- DATASET ENTRIES:
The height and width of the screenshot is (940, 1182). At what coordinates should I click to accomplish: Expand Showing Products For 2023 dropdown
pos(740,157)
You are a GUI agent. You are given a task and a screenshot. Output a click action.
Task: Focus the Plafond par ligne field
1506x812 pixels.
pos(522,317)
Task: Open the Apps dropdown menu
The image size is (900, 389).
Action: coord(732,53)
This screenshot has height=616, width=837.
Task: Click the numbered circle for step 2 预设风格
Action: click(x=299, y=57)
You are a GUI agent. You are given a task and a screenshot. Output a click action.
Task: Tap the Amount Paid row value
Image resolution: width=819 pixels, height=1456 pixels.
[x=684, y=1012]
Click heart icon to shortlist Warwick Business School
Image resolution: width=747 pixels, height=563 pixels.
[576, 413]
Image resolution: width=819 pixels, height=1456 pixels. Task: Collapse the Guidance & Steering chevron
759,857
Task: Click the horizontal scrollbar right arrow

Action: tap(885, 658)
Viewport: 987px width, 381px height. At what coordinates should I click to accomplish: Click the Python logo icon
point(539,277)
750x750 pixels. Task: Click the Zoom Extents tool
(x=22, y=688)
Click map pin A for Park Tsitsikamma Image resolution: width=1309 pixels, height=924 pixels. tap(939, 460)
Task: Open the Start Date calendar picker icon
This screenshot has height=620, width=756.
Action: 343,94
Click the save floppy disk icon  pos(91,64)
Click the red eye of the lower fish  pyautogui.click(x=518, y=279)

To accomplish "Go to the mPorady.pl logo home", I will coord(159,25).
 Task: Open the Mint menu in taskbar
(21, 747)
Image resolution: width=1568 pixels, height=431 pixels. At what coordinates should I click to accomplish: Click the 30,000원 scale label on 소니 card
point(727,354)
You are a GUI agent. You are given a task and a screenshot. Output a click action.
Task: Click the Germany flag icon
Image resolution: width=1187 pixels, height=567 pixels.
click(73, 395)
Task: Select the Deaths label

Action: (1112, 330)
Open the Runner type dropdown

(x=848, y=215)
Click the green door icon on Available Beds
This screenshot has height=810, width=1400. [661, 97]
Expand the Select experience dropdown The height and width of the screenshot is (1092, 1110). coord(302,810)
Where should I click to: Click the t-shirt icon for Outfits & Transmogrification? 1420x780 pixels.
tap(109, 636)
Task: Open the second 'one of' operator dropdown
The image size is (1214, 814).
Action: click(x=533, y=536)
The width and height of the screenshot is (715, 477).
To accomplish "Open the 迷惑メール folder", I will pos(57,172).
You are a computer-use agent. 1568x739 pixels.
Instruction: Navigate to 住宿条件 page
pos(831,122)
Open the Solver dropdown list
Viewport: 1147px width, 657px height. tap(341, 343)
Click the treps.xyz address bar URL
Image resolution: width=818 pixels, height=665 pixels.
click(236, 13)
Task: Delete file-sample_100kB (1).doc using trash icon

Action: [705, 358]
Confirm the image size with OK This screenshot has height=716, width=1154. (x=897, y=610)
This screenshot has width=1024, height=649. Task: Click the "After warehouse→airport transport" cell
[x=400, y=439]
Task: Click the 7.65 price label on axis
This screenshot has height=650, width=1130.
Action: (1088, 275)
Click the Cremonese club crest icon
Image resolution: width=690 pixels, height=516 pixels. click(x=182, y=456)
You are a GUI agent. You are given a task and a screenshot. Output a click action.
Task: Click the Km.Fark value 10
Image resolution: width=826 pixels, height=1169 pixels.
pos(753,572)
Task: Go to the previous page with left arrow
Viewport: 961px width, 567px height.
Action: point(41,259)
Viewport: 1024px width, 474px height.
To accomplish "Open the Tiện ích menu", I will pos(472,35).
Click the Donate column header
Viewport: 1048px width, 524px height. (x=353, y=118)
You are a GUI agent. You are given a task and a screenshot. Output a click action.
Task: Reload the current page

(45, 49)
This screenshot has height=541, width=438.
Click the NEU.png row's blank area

- TASK DIRECTIONS: Lines wanted from the listing above: the line with "This screenshot has width=1024, height=649." up to and including the line with "Task: Click the Km.Fark value 10". Please write them out exactly, adding nothing else.

- COMPLETED EXERCISE:
This screenshot has width=1024, height=649. Task: Click the "After warehouse→airport transport" cell
[x=400, y=439]
Task: Click the 7.65 price label on axis
This screenshot has height=650, width=1130.
Action: (1088, 275)
Click the Cremonese club crest icon
Image resolution: width=690 pixels, height=516 pixels. click(x=182, y=456)
You are a GUI agent. You are given a task and a screenshot. Output a click action.
Task: Click the Km.Fark value 10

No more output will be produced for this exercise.